■ **GIVEN EXERCISE**
Return every line of the entries below that contains the string "icon", matching case exactly.

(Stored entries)

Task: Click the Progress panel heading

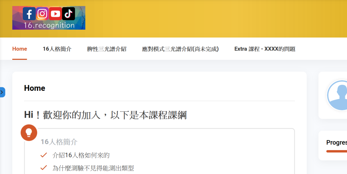Action: coord(336,142)
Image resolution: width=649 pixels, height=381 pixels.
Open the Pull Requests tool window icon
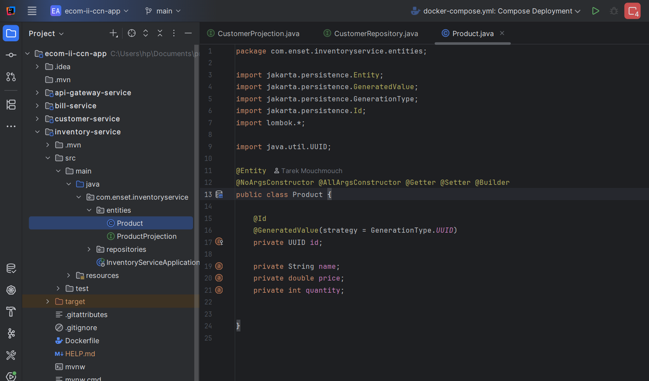pos(11,76)
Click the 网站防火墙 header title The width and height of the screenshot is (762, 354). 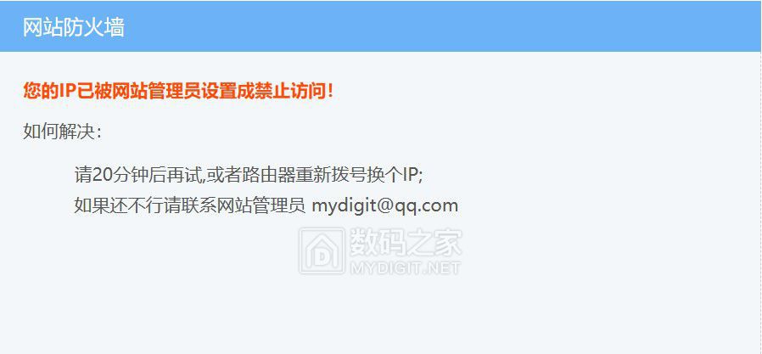click(73, 27)
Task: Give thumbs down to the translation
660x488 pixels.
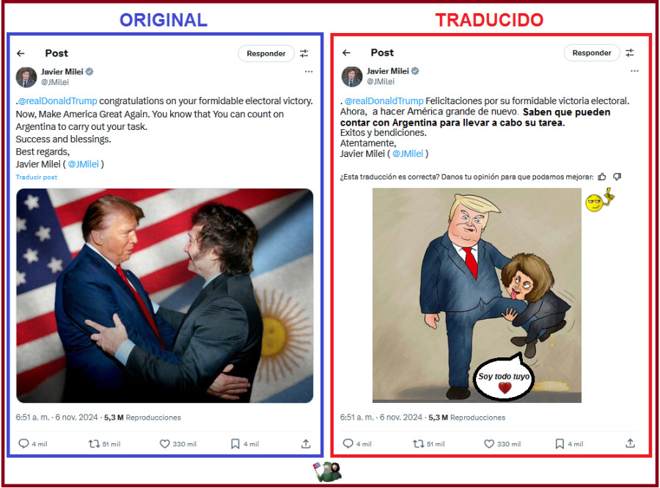Action: 617,177
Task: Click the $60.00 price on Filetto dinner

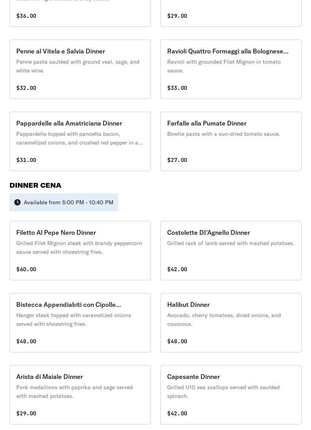Action: pyautogui.click(x=26, y=269)

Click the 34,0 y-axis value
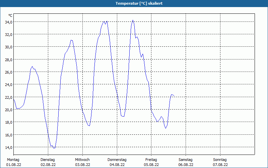(x=8, y=22)
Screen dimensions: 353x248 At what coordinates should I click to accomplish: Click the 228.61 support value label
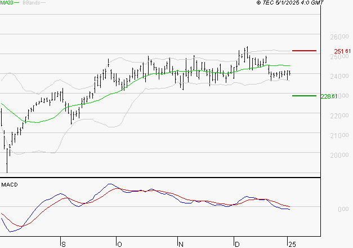click(x=328, y=96)

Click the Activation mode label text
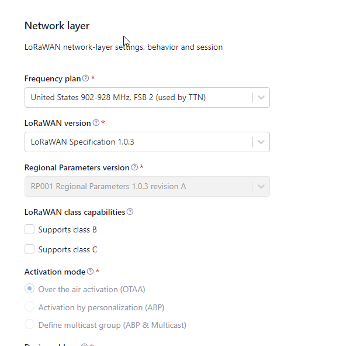(x=55, y=272)
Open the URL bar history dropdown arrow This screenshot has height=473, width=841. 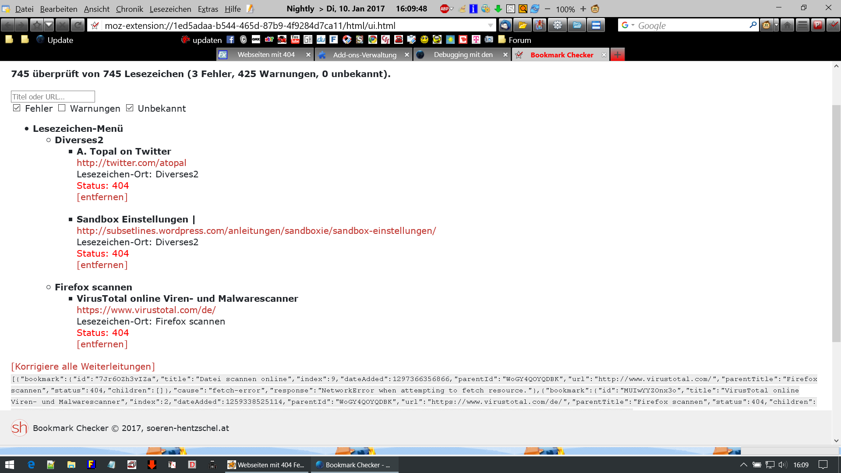point(491,25)
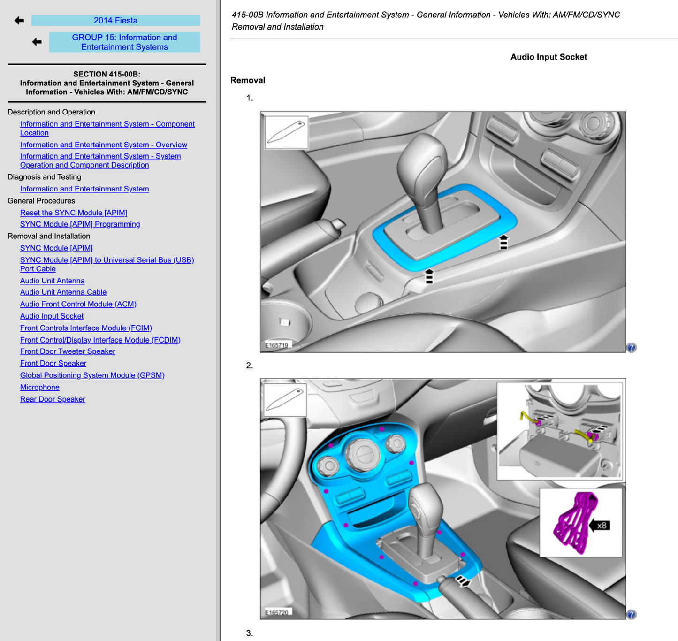The image size is (678, 641).
Task: Click back arrow beside GROUP 15 heading
Action: (x=37, y=42)
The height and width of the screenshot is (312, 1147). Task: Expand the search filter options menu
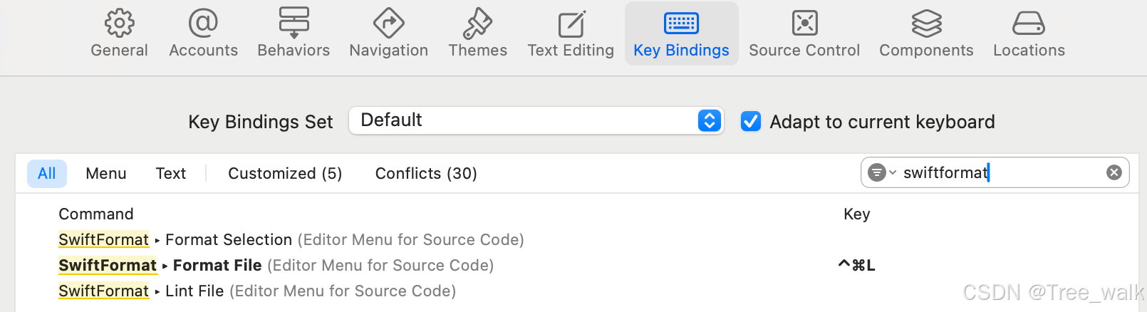pyautogui.click(x=881, y=172)
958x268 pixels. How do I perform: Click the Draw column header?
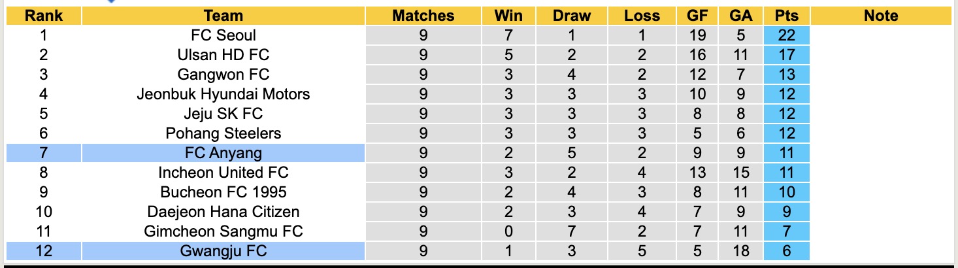pos(571,16)
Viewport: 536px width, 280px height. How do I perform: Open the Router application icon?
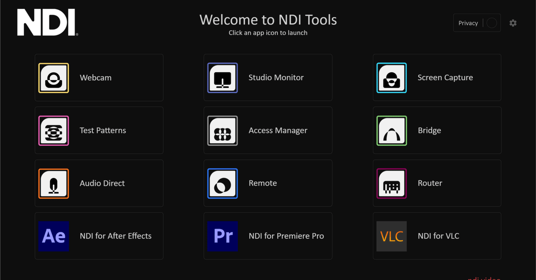tap(391, 183)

■ **REPLY**
Open the Pull Requests tool window icon
Viewport: 536px width, 280px height. How do I perform: Open the Router application icon?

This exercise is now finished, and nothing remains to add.